Saturday, November 9, 2019

What has and has not happened… #NAAM2019

2012 reblog


Adoption = Perfect Product Placement
By Trace L Hentz (adoptee-blogger)

In south Chicago in the 1950s, my 22-year-old mother imagined my father, 28, would marry her since she was pregnant with me. That didn’t happen.
Did my birthmother’s family support her and allow her to keep me? That didn’t happen.

I was illegitimate but I wasn’t an orphan since I had two parents. Did the state contact my father and ask him to raise me?  No. That didn’t happen.
After an orphanage then foster care, the damage done in those months is not something I can describe in words but I only wanted to be with my natural mother. That didn’t happen.

The couple who adopted me had miscarried twice and I was supposed to be the perfect replacement. I had my own DNA and my own ancestors but that didn’t matter. They expected me to be their lost child. That didn’t happen.
I was not supposed to question anything. When I decided I wanted to know who I was, what happened and why I was adopted, I asked my adoptive family for information and the truth. That didn’t happen.

The social worker convinced my mother I was better off with new parents who she never met. Did the social worker tell my mother I would be emotionally distraught, devastated and mentally damaged from being abandoned? No.

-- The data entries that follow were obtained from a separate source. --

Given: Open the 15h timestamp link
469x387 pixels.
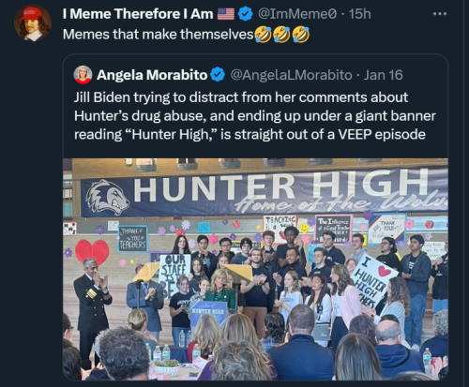Looking at the screenshot, I should point(359,14).
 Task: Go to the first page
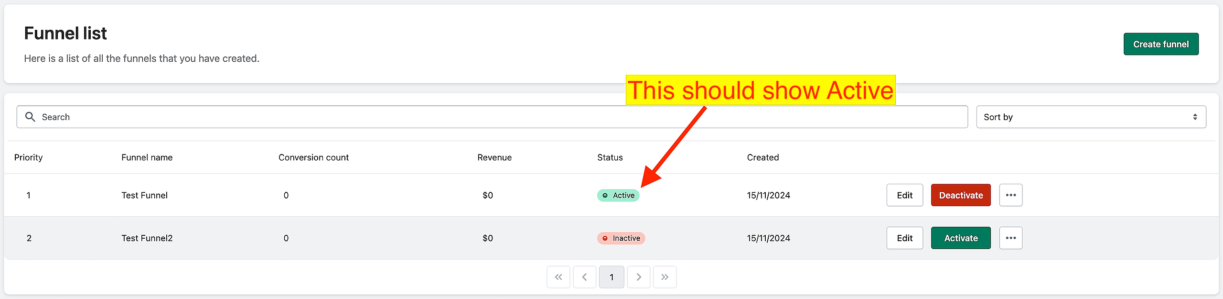[x=558, y=277]
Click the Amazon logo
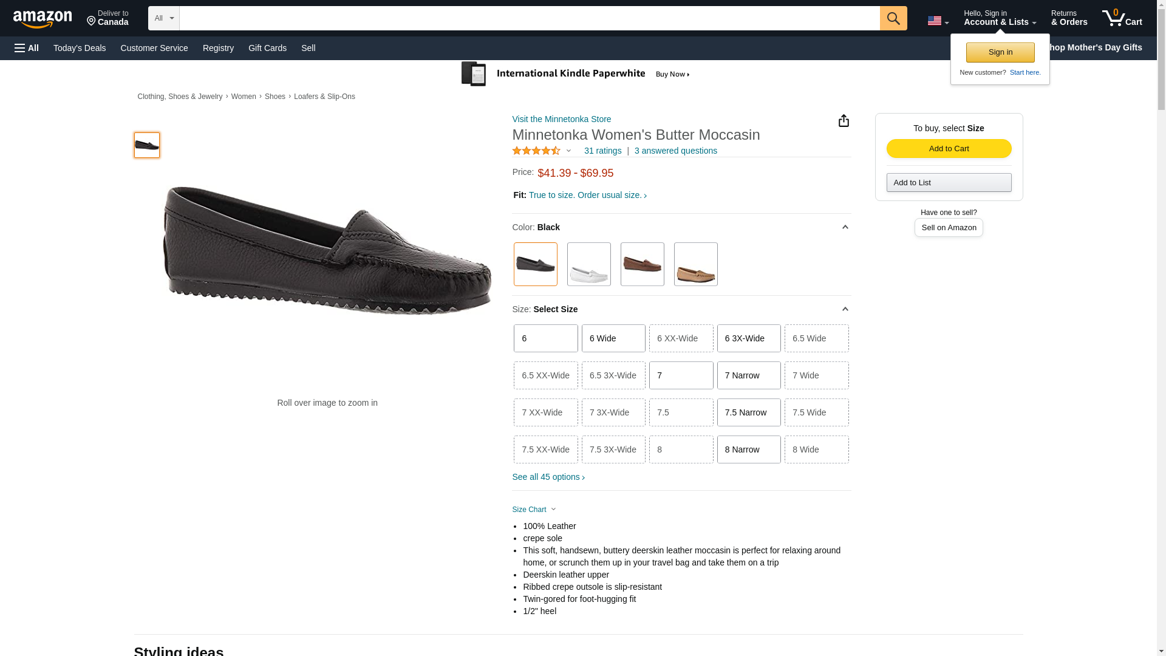 [x=43, y=19]
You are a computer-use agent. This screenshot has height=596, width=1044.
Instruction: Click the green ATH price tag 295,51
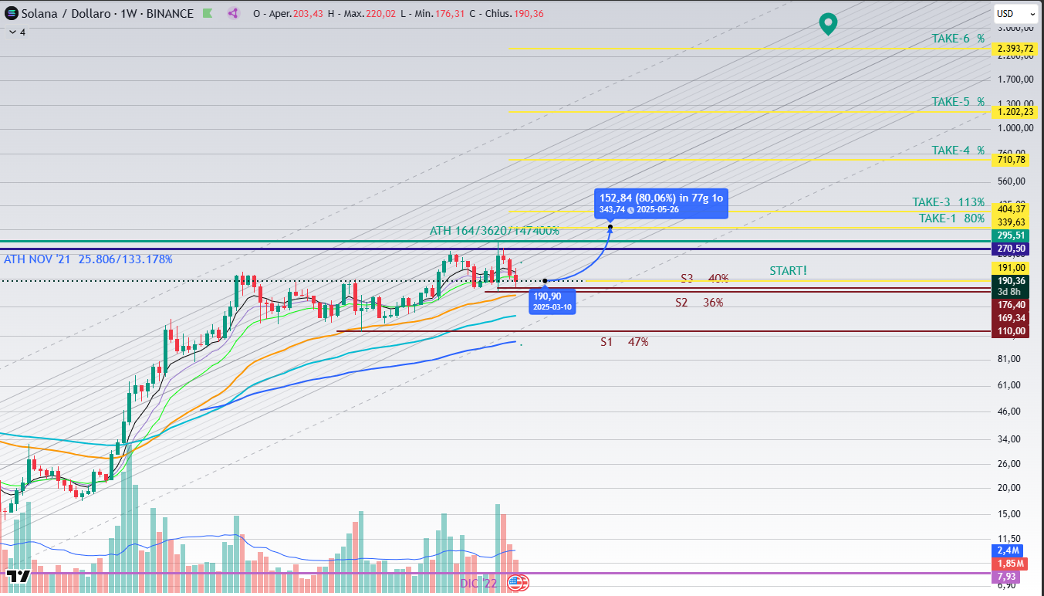1012,235
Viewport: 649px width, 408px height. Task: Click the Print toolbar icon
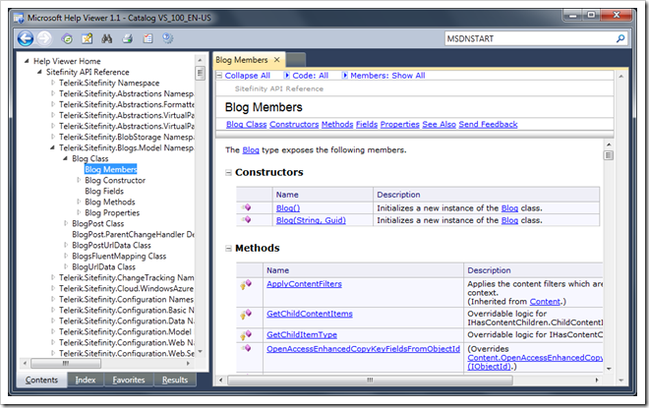(127, 38)
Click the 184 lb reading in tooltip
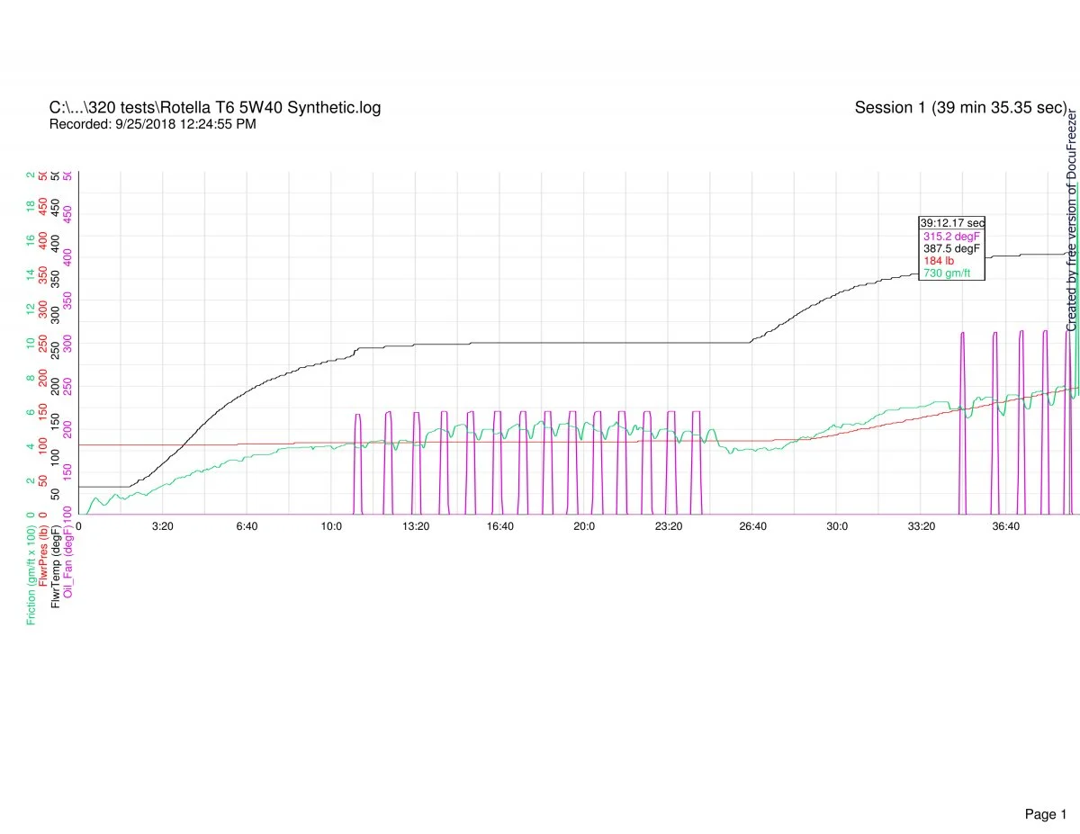The width and height of the screenshot is (1080, 834). pyautogui.click(x=939, y=261)
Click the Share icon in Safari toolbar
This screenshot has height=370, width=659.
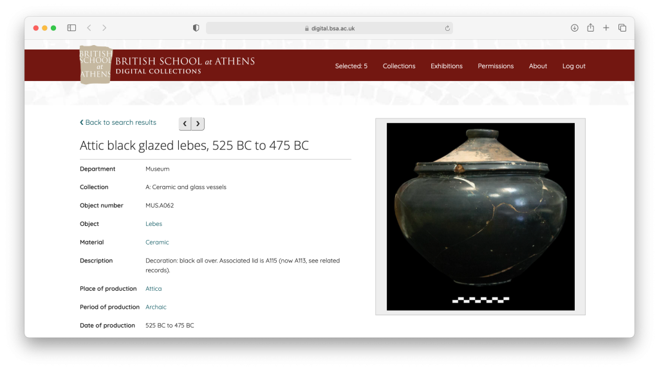pos(590,28)
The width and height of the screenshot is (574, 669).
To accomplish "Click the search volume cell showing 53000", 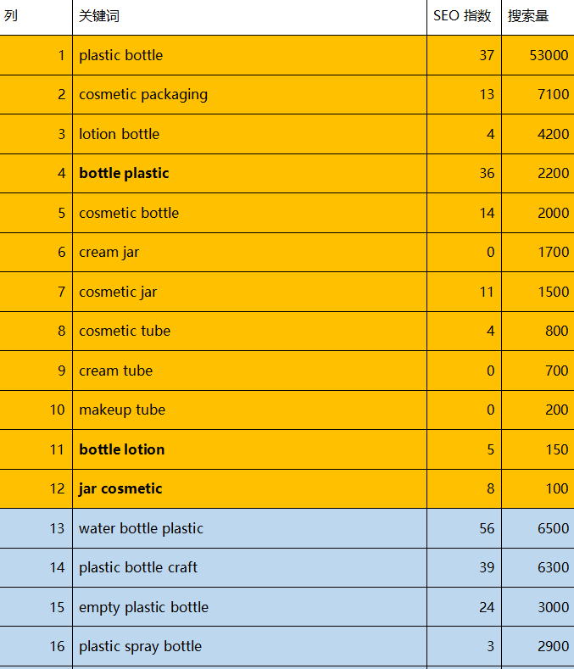I will click(x=538, y=55).
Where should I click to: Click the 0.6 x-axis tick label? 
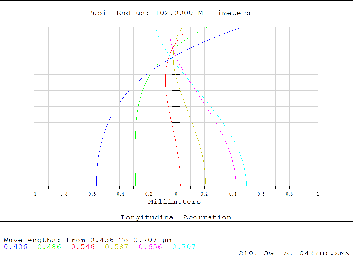(x=261, y=194)
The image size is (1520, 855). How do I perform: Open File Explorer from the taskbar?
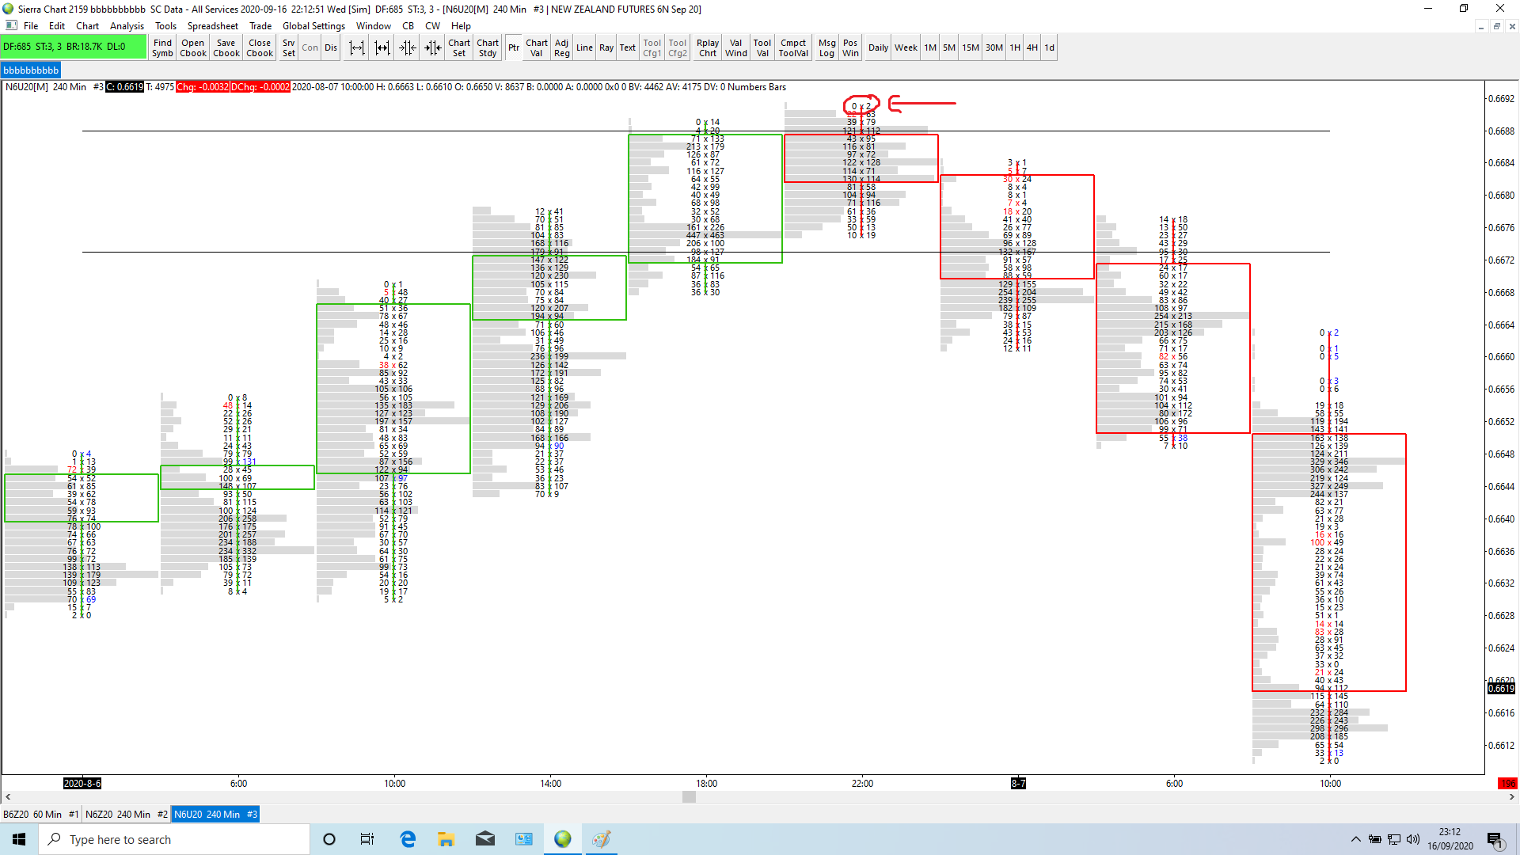coord(446,839)
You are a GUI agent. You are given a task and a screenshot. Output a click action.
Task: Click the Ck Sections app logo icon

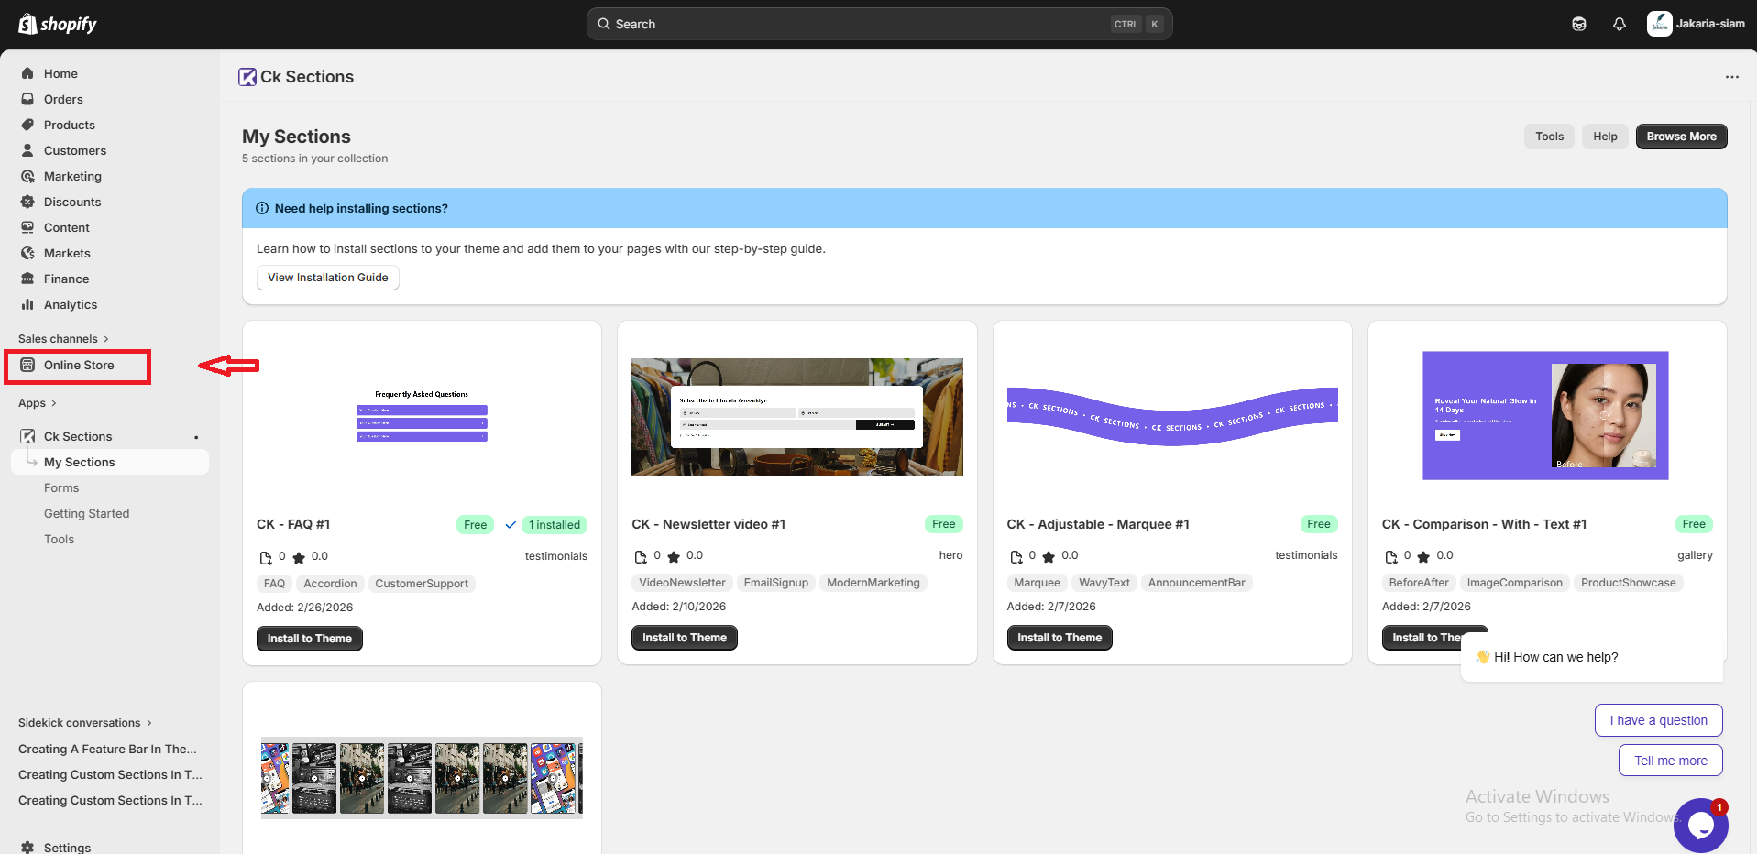pos(247,77)
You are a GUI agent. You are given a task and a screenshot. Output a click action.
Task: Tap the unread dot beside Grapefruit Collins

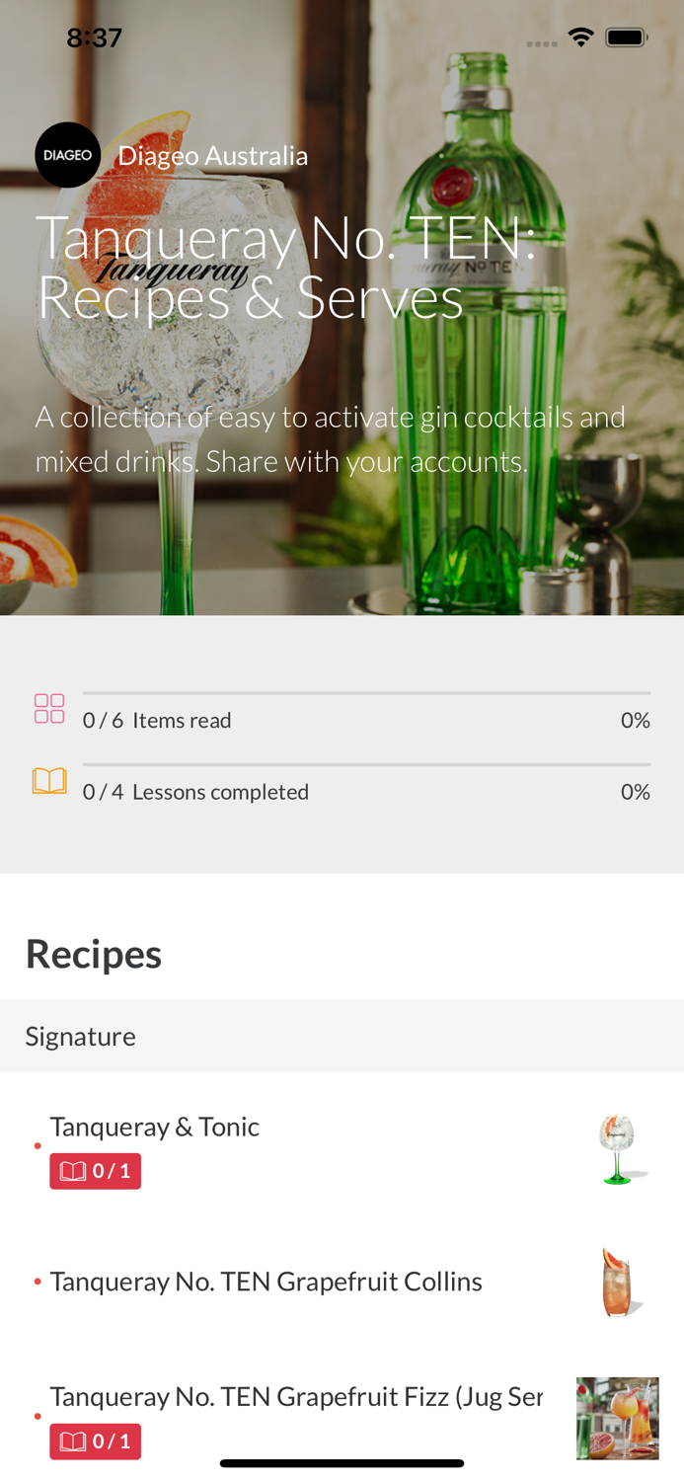[x=38, y=1282]
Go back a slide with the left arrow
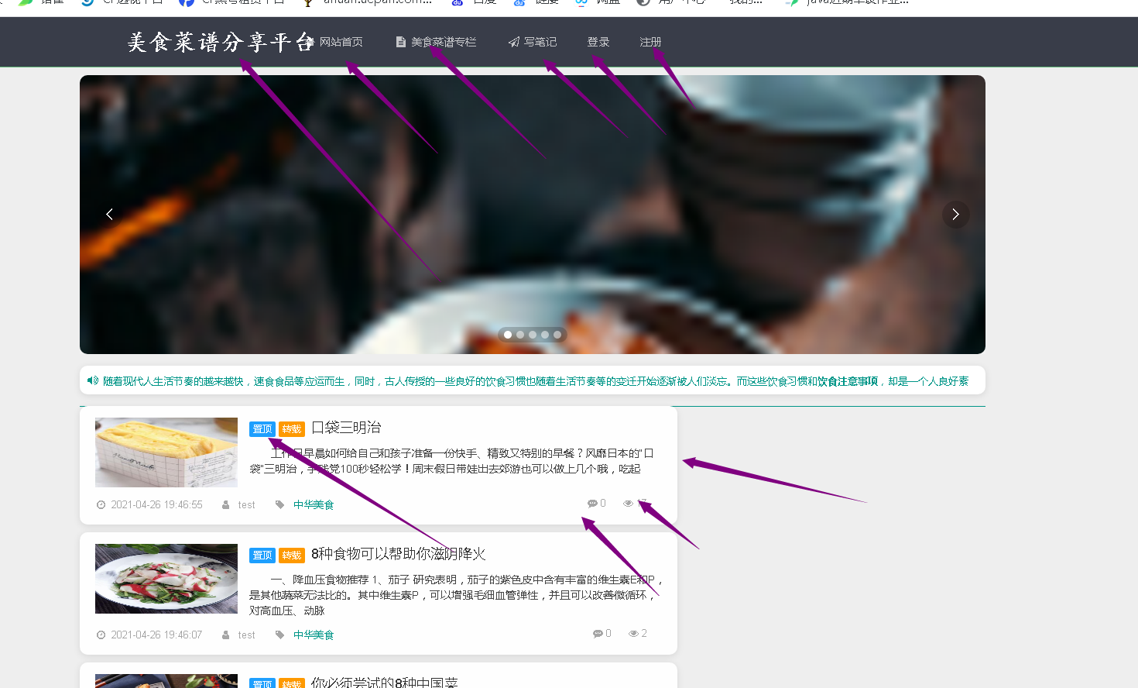The width and height of the screenshot is (1138, 688). [x=109, y=214]
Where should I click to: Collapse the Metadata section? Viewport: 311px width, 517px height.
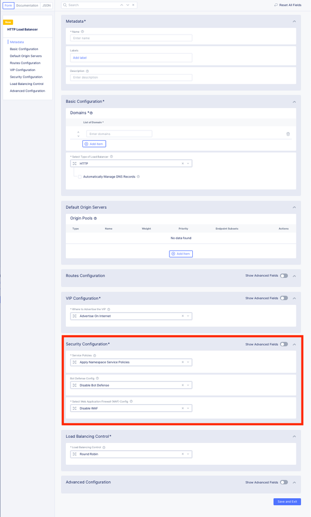pos(294,21)
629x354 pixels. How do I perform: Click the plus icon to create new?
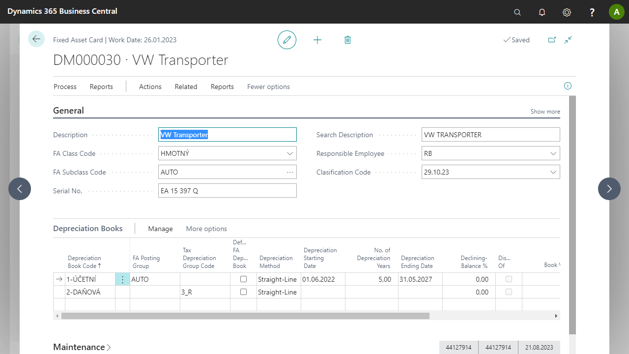pyautogui.click(x=317, y=40)
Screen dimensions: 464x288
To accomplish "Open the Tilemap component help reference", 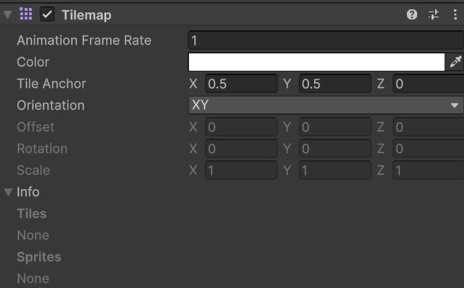I will (x=411, y=14).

That didn’t happen.
The church and the state were supposed to conduct interviews and home inspections. Did they find out my adoptive father was a raging alcoholic. Did they stop him from molesting me? No. That didn’t happen.

My natural mother probably thought the church and state and the social worker would protect me after adoption. Did the social worker check on me? No.  That didn’t happen.
Many of my adopted friends were sexually molested as teens by their adoptive fathers and other relatives. Will the adoption industry ever admit or release these statistics? No. That sadly isn’t happening.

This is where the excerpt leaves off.